According to Kelleher, the SEC’s approval of the spot Bitcoin ETF would create a risky precedent that would make it more difficult for the agency to prevail in future court cases and unleash a barrage of “propaganda” from the cryptocurrency sector urging “countless retirement savers…to diversify their portfolios” into the space.

Kelleher raised a number of particular objections to the adoption of a spot Bitcoin ETF in his letter.
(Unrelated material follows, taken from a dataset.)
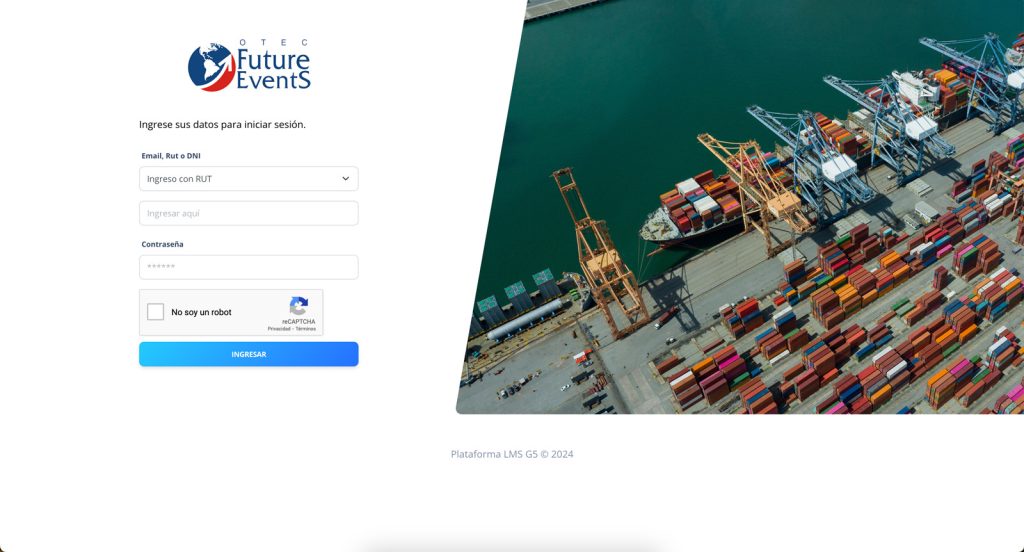Click the blue INGRESAR button
Viewport: 1024px width, 552px height.
click(249, 354)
Kelleher disputes the idea that the Bitcoin market is developed enough to support an ETF on its own, pointing to the possibility of wash trading and the extreme concentration of Bitcoin in the hands of a small number of owners.

“The potential for fraud in the spot bitcoin market is so great that the rules of an exchange cannot permit the listing and trading of a spot bitcoin ETP and still be consistent with the requirement that the exchange’s rules be designed to prevent fraud and manipulation and protect investors and the public interest,” Kelleher stated.

“A simple chart showing that the price of bitcoin can lie flat for prolonged periods of time and then suffer from wild fluctuations during other periods of time indicates that a spot bitcoin ETP poses risks to the public that are inconsistent with the obligation to protect investors and the public interest,” writes Kelleher, seemingly arguing that Bitcoin’s volatility should disqualify the product from being offered to investors.

Kelleher concludes by labeling the possible licensing of the spot Bitcoin ETFs “a regulatory mistake of historic proportions.” She further argues that the regulated market is too tiny to prevent manipulation and that surveillance-sharing agreements would have little effect as a deterrent.